= Excerpted text =

A large language model is not artificial intelligence

June 26, 2026 · 5 min

I hate it when people call large language models AI. There's no intelligence in there. It's word generation by a math formula, and that's it.

And here's the strange part. How these things work is known, it's out in the open, you can go read it. People still reach for something supernatural, they hand the thing qualities it doesn't have. You start arguing, you show the math, you explain it in plain terms, and back comes: you're oversimplifying, there's something in there. No. I'm not. Let's go through what's actually in there.

What it does

A large language model (LLM) does one thing: it predicts the next chunk of text. You give it a start, it builds the rest, one piece at a time. The piece is called a token, a word or part of a word. It looks at everything before, and it works out a probability, which token comes next. It takes the best fit, writes it down, and goes again.

That's it. The whole trick. An expensive, accurate autocomplete, like the one on your phone, a million times stronger.

What looks like an answer to your question is, inside, a continuation of text. You wrote a question. The most likely continuation of text that ends in a question is text that looks like an answer. It isn't answering you. It's continuing after you.

Where the probabilities come from

It doesn't invent those probabilities on the fly, they were put in. It was run through a mountain of text, books, sites, code, forums, and made to guess the next token billions of times, with its nose rubbed in every miss. After months of that grind, the shape of language settled inside it: which word follows which, how a sentence holds together, what a normal paragraph about taxes looks like and a normal piece of code. That's not knowledge. That's statistics about what text on the subject looks like.

So there's no database in there it looks things up in. There are weights, billions of numbers with that statistics packed into them. When someone tells you the model "knows" the capital of France, it means one thing: in the text it learned from, "the capital of France is" was almost always followed by Paris. It doesn't remember the fact. It repeats the frequency.

Why it isn't intelligence

When we say intelligence, we're picturing understanding, a goal, a model of the world, a thought, an intention. None of that is built into an LLM. What's built in is a probability distribution over tokens. It doesn't understand what it says, the same way a calculator doesn't understand what a number is. It just does a great impression of understanding, because that's exactly what it was trained for, to put out text you can't tell from text a real person wrote.

And here's the trap. We read fluency as intelligence. If someone talks smoothly, we fill in the thinking behind it. With a person that usually holds, the smoothness comes from understanding. With the model the wire is cut. The smoothness is its own thing, separate from any understanding. You, the reader, are the one bringing the intelligence to the text. It isn't in the text.

= Given information =
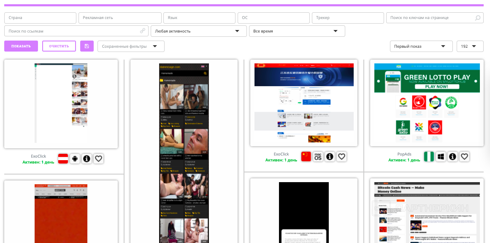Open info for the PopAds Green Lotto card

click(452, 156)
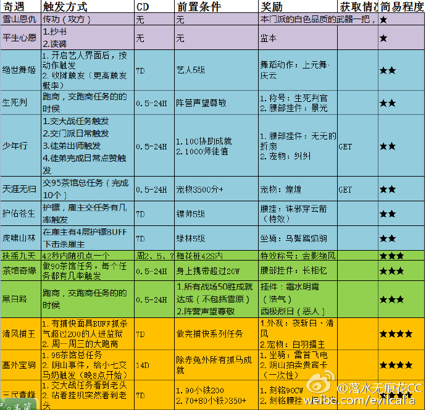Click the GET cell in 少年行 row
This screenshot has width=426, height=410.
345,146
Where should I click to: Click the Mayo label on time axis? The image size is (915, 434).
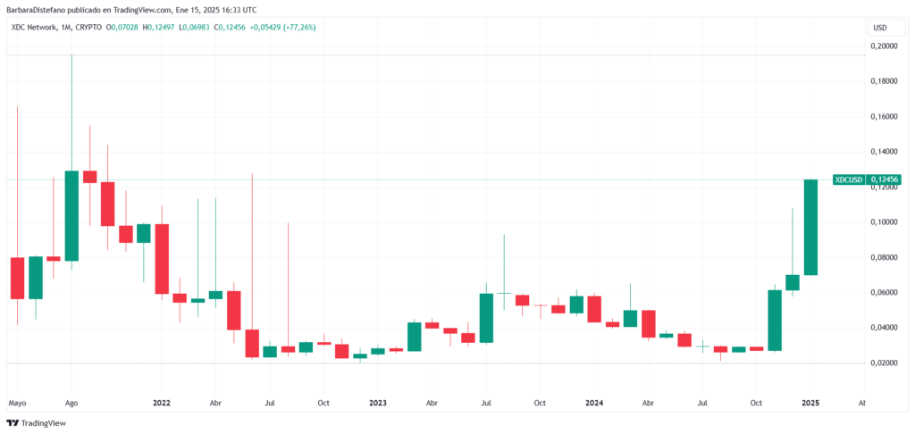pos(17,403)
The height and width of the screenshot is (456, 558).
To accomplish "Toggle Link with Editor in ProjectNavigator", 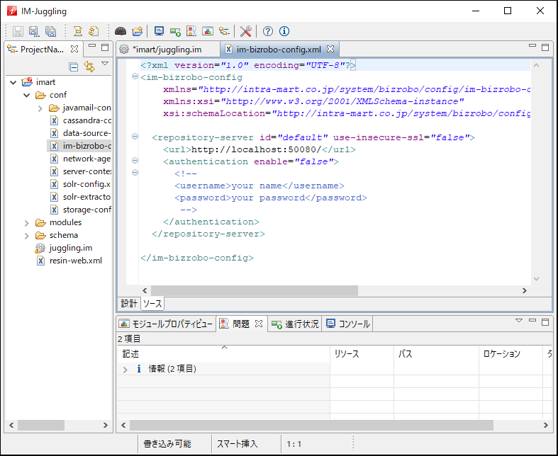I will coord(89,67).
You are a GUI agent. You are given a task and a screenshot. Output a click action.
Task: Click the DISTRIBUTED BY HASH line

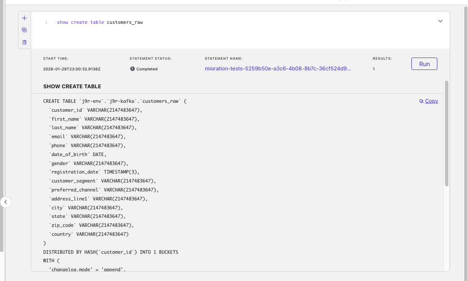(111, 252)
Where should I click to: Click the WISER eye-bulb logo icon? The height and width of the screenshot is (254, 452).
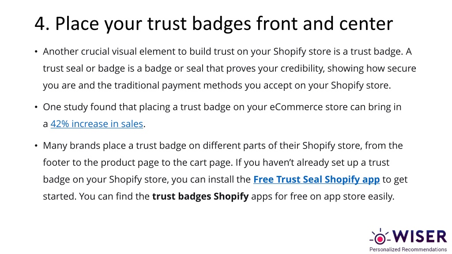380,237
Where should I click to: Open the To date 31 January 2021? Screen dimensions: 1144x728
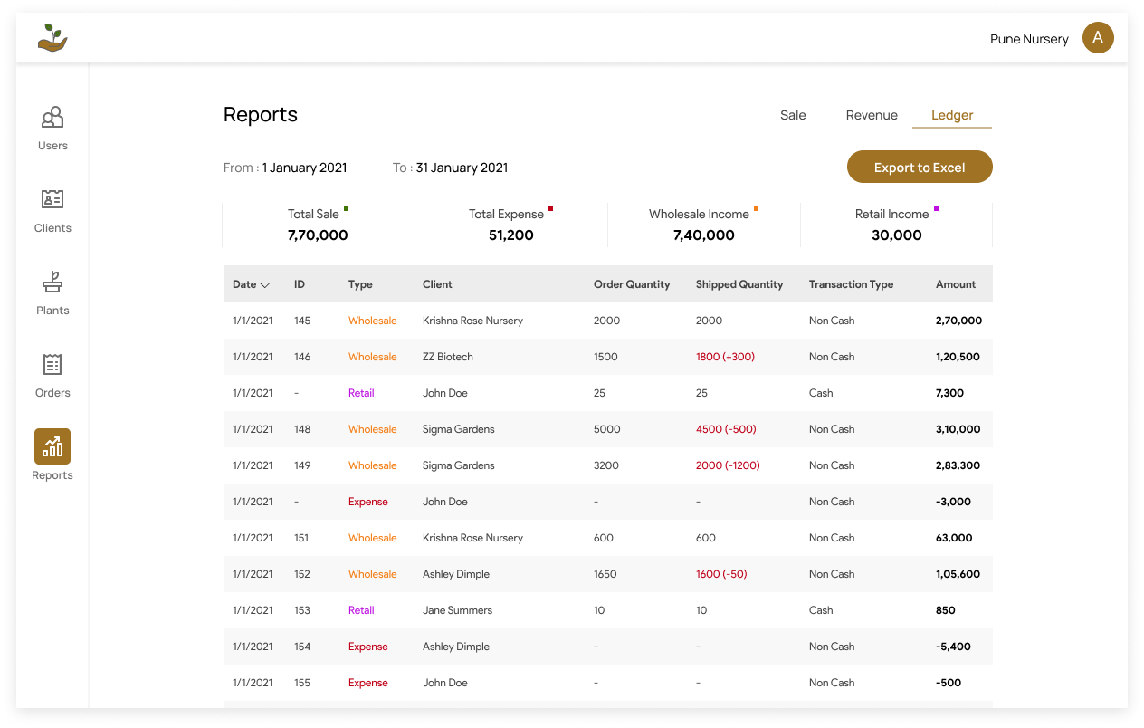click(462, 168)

==

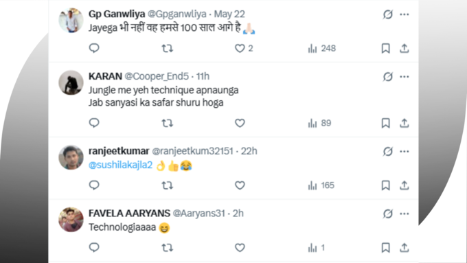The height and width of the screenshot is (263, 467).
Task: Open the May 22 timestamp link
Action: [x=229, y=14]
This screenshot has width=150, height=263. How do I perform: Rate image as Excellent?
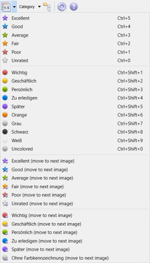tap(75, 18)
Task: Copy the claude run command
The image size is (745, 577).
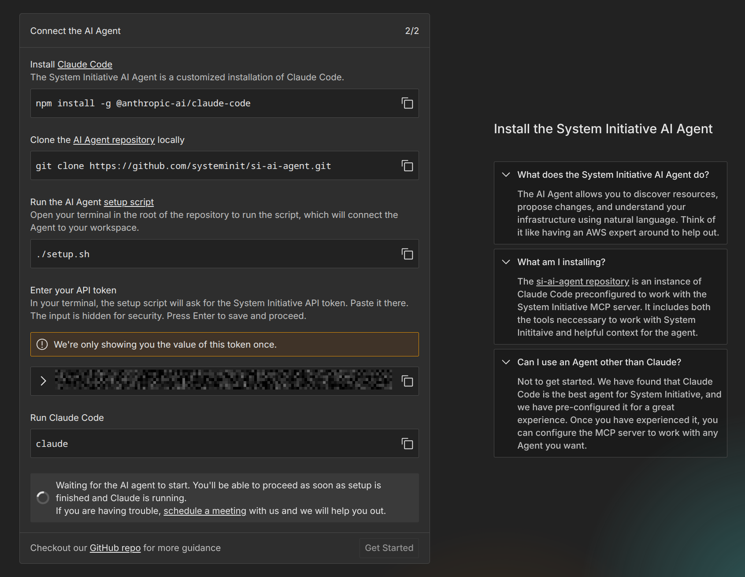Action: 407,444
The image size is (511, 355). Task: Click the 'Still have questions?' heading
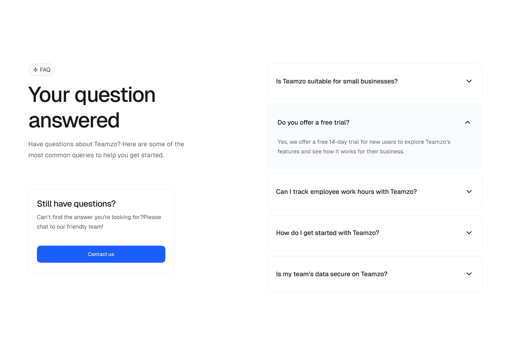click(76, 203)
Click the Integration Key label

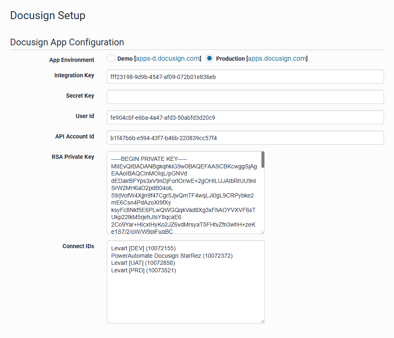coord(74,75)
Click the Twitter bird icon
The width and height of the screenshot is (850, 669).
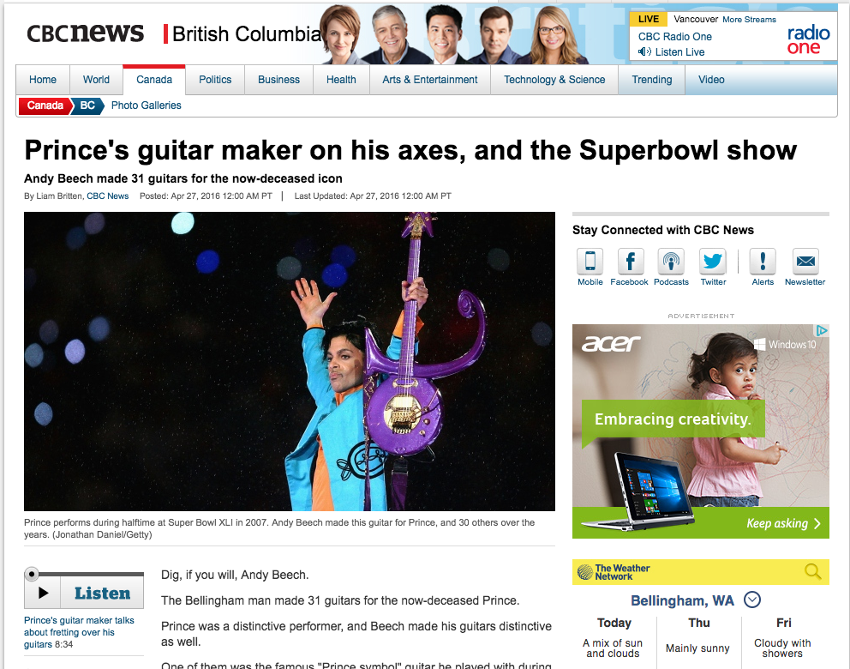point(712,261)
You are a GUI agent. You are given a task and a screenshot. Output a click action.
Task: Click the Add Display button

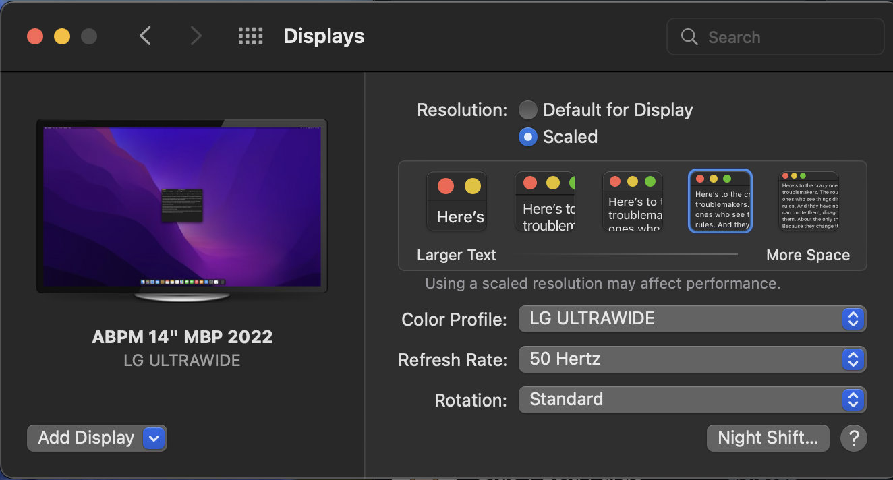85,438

---

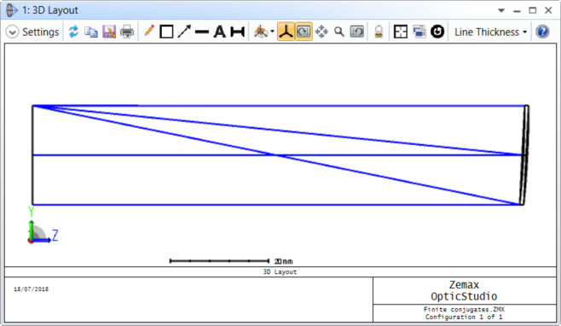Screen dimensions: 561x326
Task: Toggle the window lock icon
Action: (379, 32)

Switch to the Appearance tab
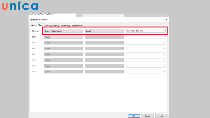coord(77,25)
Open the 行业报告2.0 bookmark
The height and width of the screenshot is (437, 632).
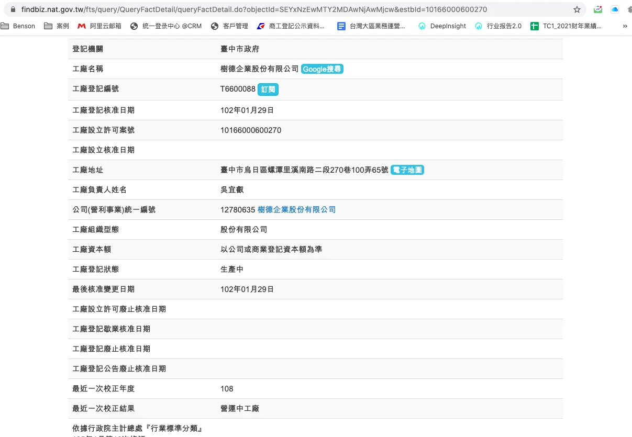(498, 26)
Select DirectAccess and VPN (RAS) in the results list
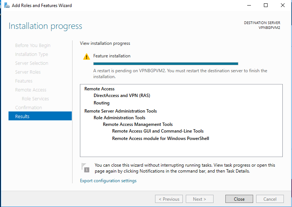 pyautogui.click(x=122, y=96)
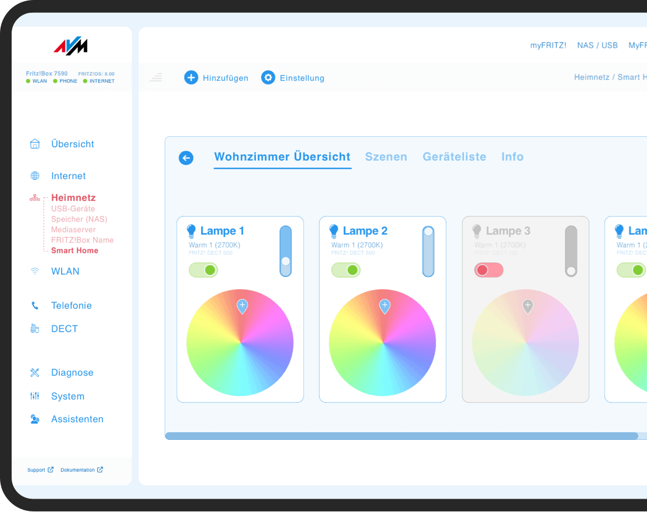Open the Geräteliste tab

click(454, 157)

= To do =
**1)** Answer these from the essay on large language models:
(a) What is the piece of text the model produces one at a time called?
(b) What kinds of text was the model run through during training?
(c) What do people read fluency as?
**2)** Continue the essay on large language models from its final sentence.

= Answers given =
**1)**
(a) A token, which is a word or part of a word.
(b) Books, sites, code, and forums.
(c) Intelligence.

**2)**
What follows from that

The rest you can see the moment you stop waiting for a miracle.

Hallucinations aren't a malfunction. When the model confidently gives you a law that doesn't exist or a link that goes nowhere, it's doing the exact same thing it always does, building plausible text. Plausible and true are the same thing to it, there's no separate "true" switch inside. It was sharpened for "looks like correct text," not for "true." Most of the time looks-like and correct line up, which is why it's useful. But it's the same machine in both cases, so you can't scrub the error down to zero without swapping the machine.

It has no memory between turns. Every request, it meets with a blank slate. Everything that looks like "it remembers our conversation" is just the chat history, fed back into the start of each request. Take the history away and it won't remember you.

And it doesn't think while you're not looking. Between your messages there's no inner life ticking over. There's no process. There's a function, text in, text out.

So where does "AI" come from

It's an old umbrella. The term is almost seventy years old, and everything sits under it, from chess programs to face recognition. It got stuck on language models because that's what sells. "Intelligence" raises money and scares headlines. "An accurate statistical model of text" does neither, even though that's the honest name.

I didn't fall out of love with the tool over this. The engineering behind it is real and hard, and it earns its keep. But I keep in mind what I'm using. The model is a commodity, getting cheaper, the same price for everyone. The value isn't in it, it's in what you build around it for your own job. The person who confuses it with intelligence is the one who files a made-up citation in court because "it's smart," and fears a robot uprising, when the real question is whose work it makes cheap.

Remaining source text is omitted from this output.